Late in Rocko’s production stretch, Kitmitto moved to New Jersey to start a family with her then-husband. Raising three children would ultimately keep her out of regular work for a decade and a half. Among other drawbacks, that meant missing out on Spongebob, which would have reunited her with Lawrence, titular performer Tom Kenny (aka Heffer) and the show’s late creator Steve Hillenberg.

“I think kids who grew up watching (Rocko) are going to go nuts over (Static Cling). I believe it’s going to be a huge hit!” - Quinn Kitmitto

Despite the lack of career encouragement from her ex-husband, Kitmitto has kept her foundational showbiz relationships strong. When Hillenberg died from ALS this past November, she joined a who’s who of Rocko alumni at memorials in December and March. Since returning to L.A. and reviving her IMDB portfolio, she has taken voice classes with Charlie Adler (the Bigheads) and frequented Kenny’s standup shows.

“All of those guys are my mentors,” she said in reference to Adler, Carlos Alazraqui (Rocko), Kenny and Lawrence. “I adore them all!”

As Kitmitto continues her career, the resonance of her breakout program transcends competing entertainment giants. She teased an upcoming Disney production in which she employs a “Bart Simpson/Filburt mashup voice.”

Meanwhile, the past is finally coming back from space this summer. Netflix has picked up the long-homeless Rocko reboot movie Static Cling, for which a Melrose Avenue restaurant held a recent premiere.

Joining writer Martin Olson for the grand transmission, Kitmitto caught up with every key cog from the film. As 10 TV screens ran their product, it quickly became apparent which viewers were with the franchise from the beginning and which came later. Some may have been too young to remember the movie’s basis in its original run.

Of herself and her colleagues from that time, Kitmitto said, “We were cracking up.” Conversely, “The young peeps who worked on it didn’t seem to be laughing at certain parts.

“But what we concluded was that we were privy to the inside joke that preceded certain parts of the film. Overall it was well received. I think kids who grew up watching it are going to go nuts over this. I believe it’s going to be a huge hit!”

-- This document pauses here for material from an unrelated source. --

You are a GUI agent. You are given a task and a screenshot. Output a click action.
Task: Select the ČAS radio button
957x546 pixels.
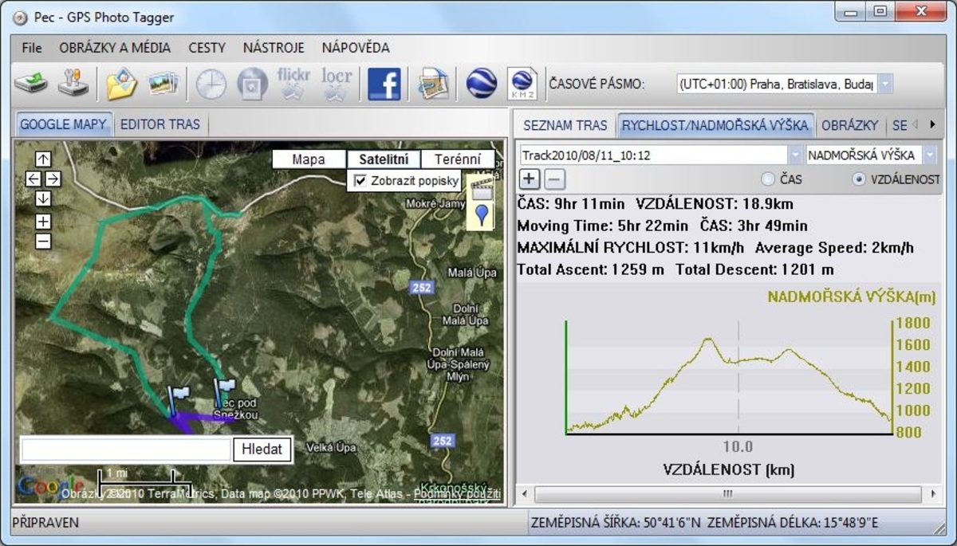click(x=769, y=179)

If nothing else, it is already doing its part to address an insatiable itch for what one may call the Orange Age. Just like their millennial consumers, the makers of ’90s Nicktoons never seem to tire of the primordial purity the shows tie in with that time in their lives.

“Most of us were in our early 20s or 30s,” Kitmitto said. “All of us young and starting off, so no egos.

“I think everyone you could ask who started off there would say the same. It was a unique, collaborative, creative, supportive experience that we all benefited from being a part of. So much love, such a wonderful time of my life.”